第8話 同姓同名の想い人(3)

 一期一会の蔵。

 本来なら俺はもうここには二度と入ることはできないはずだった。

 しかし、今や神使のやこの眷属である俺はここに自由に入ることができる。


「ここは一期一会いちごいちえの蔵。福の神に選ばれた者が、その生涯にただ一度だけ入ることを許される場所である」

「一期一会の蔵……」

「ここにはそなたの望みを叶える品物が必ず存在する」

「望みを叶える品……? じゃあ僕の願いを聞いてくれるってことですか?」

「そうだ。しかし、福を授かるためには神への供物が必要である」


 供物だって?

 そんな話は初耳だ。


「供物ですか?」

「そうだ。そなたは我が神に供物を捧げなければならぬ」

「僕……そんなの何も用意してません……」


 少年は困ったような顔をしている。


「そなたが今、懐に持つ全財産を供物として捧げるが良い」

「全財産? お財布の中身全部ってことですか?」

「そうじゃ。お前の財布の中に今入っている全額と引き換えだ」


 えっ?

 財布の中身? 悪縁のかけらじゃないのか?


「僕、今五千円しか持ってないんですが……」

「なら、それを供物として差し出すが良い」

「わかりました……。でも本当になんでも叶えてくれるんですよね?」

「神の使いは嘘は言わぬ」


 少年は上着のポケットから財布を取り出すと、中から五千円札を一枚取り出し、俺の前に差し出してきた。

 やこに乗っ取られたままの俺は少年から札を受け取ると、パーカーのポケットにそれをねじ込んだ。


「供物は確かに受け取った。お前の望みを叶えよう」

「ありがとうございます!」

「この蔵の中にはお前の望みを叶える品物が必ず一つ用意されている。お前にはそれを授けよう」

「どんな望みでもいいんですか?」

「不老不死や死者のよみがえりなど、人のことわりに反する望み以外の望みであれば何でも叶えよう」

「どうしよう……迷っちゃうな……」


 そりゃそうだろう。

 何でも望みが叶えられるが、そのチャンスが生涯に一度だけとなれば迷うのは当たり前だ。


「例えば……こういうものもあるぞ」


 俺は品物の並ぶ棚に近づくとそこから幾つかの品物を取り出した。


「これは、時間を一時間だけ戻すことのできる砂時計じゃ。やり直したいことがあれば、一時間だけ時をさかのぼれる」


 ガラスで出来た砂時計の中にはキラキラ光る銀の砂が入っていた。


「これは、はめると必ず喧嘩に勝てる手袋じゃ。どんな強い相手でもこれで軽く殴るだけで吹っ飛ぶ」


 それは黒い革製のただの手袋のように見えた。


「学生ならこういうものもあるぞ? どんな難問も必ず正解を書くことのできるペン」


 どこにでもあるような銀色のシャーペンだった。


「どうじゃ? この中にピンとくるものはあったか?」

「うーん……どれも欲しいけど、何か違う気がするんだよね……それにこんなすごい品、五千円で譲ってもらうには何だかすごく申し訳ない気がするし……」


 なかなか謙虚な子らしい。


「金額は関係ない。しかし、何か違う気がするというなら、それは今のそなたが心の底から叶えたい願いに対応する品物ではないからじゃ……」

「そうなの?」

「そうじゃ。そなたの今の願いを叶える品物以外はここの品物は魅力的には映らない。だから違うような気がするのじゃ」

「そうだったんだ……僕が今一番欲しいものかあ……」


 少年は心底悩んだ様子で、腕組みをしてうつむいていたが、不意に何かに気づいたかのように顔をあげた。

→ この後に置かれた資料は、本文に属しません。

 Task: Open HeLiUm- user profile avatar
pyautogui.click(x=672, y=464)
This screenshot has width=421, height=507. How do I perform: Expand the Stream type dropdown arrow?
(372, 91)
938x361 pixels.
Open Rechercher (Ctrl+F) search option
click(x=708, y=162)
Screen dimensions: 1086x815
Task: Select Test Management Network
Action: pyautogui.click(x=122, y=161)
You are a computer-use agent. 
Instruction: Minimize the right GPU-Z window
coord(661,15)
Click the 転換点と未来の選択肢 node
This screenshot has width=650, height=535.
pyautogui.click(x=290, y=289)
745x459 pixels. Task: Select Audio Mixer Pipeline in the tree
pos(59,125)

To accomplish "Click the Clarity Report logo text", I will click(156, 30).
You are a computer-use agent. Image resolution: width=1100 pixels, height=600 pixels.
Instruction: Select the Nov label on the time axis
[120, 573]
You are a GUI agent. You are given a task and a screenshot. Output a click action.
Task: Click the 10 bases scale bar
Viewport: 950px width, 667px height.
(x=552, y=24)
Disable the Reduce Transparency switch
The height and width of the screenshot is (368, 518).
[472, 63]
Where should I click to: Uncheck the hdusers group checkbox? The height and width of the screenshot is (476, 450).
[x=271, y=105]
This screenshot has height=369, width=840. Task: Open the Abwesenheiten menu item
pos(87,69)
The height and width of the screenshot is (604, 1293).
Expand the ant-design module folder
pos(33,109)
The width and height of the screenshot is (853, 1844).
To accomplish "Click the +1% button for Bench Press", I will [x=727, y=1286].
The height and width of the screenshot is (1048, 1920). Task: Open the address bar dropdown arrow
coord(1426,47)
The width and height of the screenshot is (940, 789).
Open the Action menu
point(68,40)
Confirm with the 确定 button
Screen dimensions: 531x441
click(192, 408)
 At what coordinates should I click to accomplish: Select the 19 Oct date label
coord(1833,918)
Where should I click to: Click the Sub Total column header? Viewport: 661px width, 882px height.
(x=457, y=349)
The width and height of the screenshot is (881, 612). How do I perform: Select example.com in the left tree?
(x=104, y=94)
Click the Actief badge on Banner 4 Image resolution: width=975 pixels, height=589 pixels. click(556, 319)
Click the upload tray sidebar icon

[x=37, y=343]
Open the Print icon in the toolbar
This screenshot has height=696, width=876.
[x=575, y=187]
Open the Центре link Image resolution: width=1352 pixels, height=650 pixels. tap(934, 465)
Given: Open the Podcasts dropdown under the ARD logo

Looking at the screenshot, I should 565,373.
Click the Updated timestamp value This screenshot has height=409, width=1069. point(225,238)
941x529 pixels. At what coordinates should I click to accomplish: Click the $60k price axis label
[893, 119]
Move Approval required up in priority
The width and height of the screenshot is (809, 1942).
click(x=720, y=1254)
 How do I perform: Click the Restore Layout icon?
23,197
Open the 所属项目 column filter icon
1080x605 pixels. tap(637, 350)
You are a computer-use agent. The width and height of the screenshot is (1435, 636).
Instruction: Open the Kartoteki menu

「あの……縁結びをするグッズってないんでしょうか?」

「もちろんあるとも。縁結びは神の専売特許のようなものじゃ。そなたは誰かと縁を結びたいのか?」


 すると彼は少し恥ずかしそうに小さな声で言った。


「……実は僕、今すごく気になってる子がいて……」

「縁結びの品物じゃな。ならばこちらの棚じゃ」


 俺は少年を手招きした。


「この棚に並んでいるものが、縁結びに関する品物じゃ。縁を結ぶといってもいろんな効果がある。そなたが一番気になるものはどれじゃ?」


 少年は棚に並べられた品物の中の一つを、迷わず指差した。


「これ……これがとても気になります」


 少年が指差したのは平たい木箱だった。


「これで間違いないな?」

「はい」


 俺は木箱を手に取り、蓋を開ける。

 中に入っていたのはA5サイズぐらいの大きさのレポート用紙のようなものだった。


「縁結びの紙……か。一番扱いの難しいものを選んだのう」

「縁結びの紙?」


 俺は少年が選んだレポート用紙のようなものを手に取る。

 表紙は金色に光る厚紙で、模様も文字も何も書かれてはいない。

 表紙をめくると、上から順に青、赤、白の三色の紙がそれぞれ一枚ずつ綴られているだけだった。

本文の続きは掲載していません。